In the state space representation, the state equation for a linear time-invariant system is:

$$ \dot{\mathbf{x}}(t) = \mathbf{A}\mathbf{x}(t)+\mathbf{B}\mathbf{u}(t) $$

This state equation can be derived by decomposing an $n^{th}$ order differential equation into $n$ first-order differential equations and then choosing the state variables $x_1(t),x_2(t),...,x_n(t)$ and their derivatives $\dot{x}_1(t),\dot{x}_2(t),...,\dot{x}_n(t)$. The state equation essentially describes the relationship between the state variables and the inputs in $\mathbf{u}(t)$.

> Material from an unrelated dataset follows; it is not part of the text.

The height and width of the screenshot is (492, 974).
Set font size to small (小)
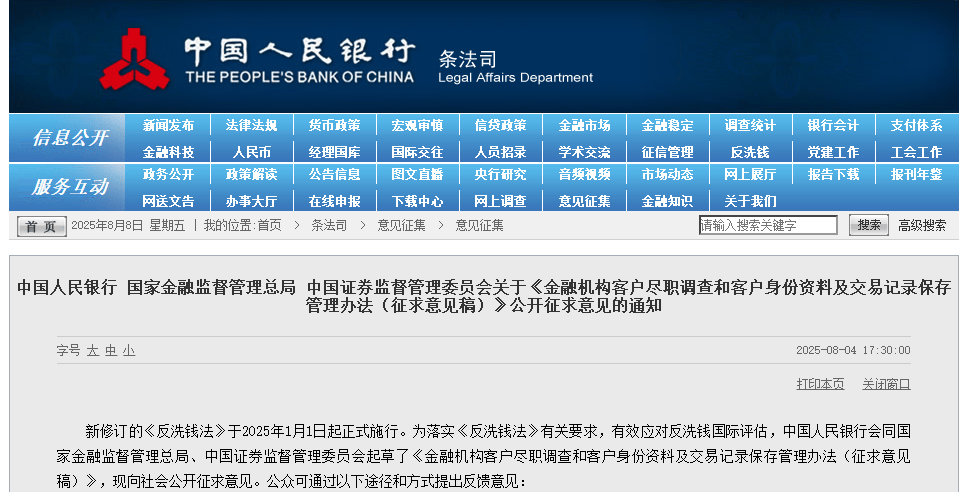tap(129, 351)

Additionally, the output equation for a linear time-invariant system is:

$$ \mathbf{y}(t) = \mathbf{C}\mathbf{x}(t)+\mathbf{D}\mathbf{u}(t) $$

However, I am not sure how this output equation is derived. More precisely, what is an "output"? Is it the set of state variables and inputs that need to be observed by the engineer or another system downstream? If that is true, then if I have a mass-spring-damper system, where the displacement of the mass is represented by the state variable $x_1(t)$, the velocity of the mass is represented by the state variable $x_2(t)$, and an externally applied force on the mass is represented by the input variable $u_1(t)$, and I was interested in observing/measuring the displacement of the mass, would my output equation then be:

$$ y(t) = x_1(t) $$

Alternatively, if I was interested in observing both the displacement of the mass and the externally applied force, then would my output equation be:

$$ \mathbf{y}(t) = \begin{bmatrix} y_1(t) \\ y_2(t) \end{bmatrix} = \begin{bmatrix} x_1(t) \\ u_1(t) \end{bmatrix} $$

So far, neither the state variables nor the inputs have been scaled in my output equation. Because of this, I don't understand the purpose of the $\mathbf{C}$ and $\mathbf{D}$ matrices. Could they be used to linearly transform the state variables and inputs for another system downstream? From this image on a typical state space representation:

$\hskip2in$

It seems that what I am saying is correct, but I would prefer a better explanation.

Answer 1

I am not entirely sure whether your question has to do with C and D matrices, or with how and why to select the output variables. I'll try to tackle both.

Regarding the latter (how and why you decide on the output variables):

You are right, in that for a simple system, there is not much point in developing the $\mathbf{y}$ vector and corresponding equation. In terms of logistics, you already have the relevant data.

However, in more complex system you might be interested in the response of only a few of the state variables, or in linear combinations of them.

So I tend to think the $\mathbf{y}$ as a way to perform a "boil down to essentials". However, there are other reasons, which I believe you suspect as linear combination of solutions to obtain a transformed solution

Example: think of the following system with two mass springs you can select either the absolute $x_1$ and $x_2$ displacements of the mass.

Another equivalent representation is $x_1$ and $x_2-x_1$ (essentially the deformation of the spring). If you are only interested in the deformation of the string you might create a $C=[1, -1]$ and you are done. However, it might be easier to see, that it is easier to construct the equations for $x_1$ and $x_2$ because their odes are similar (while constructring the ode for the spring deformation will be different).

Bottom Line: state representation makes much more sense in more complex systems.

Regarding the use of C and D matrices

The first good reason that comes to mind for the use of C and D matrices, is to perform the Observability and Controlability Tests. Its in the same link you provided wikipedia link.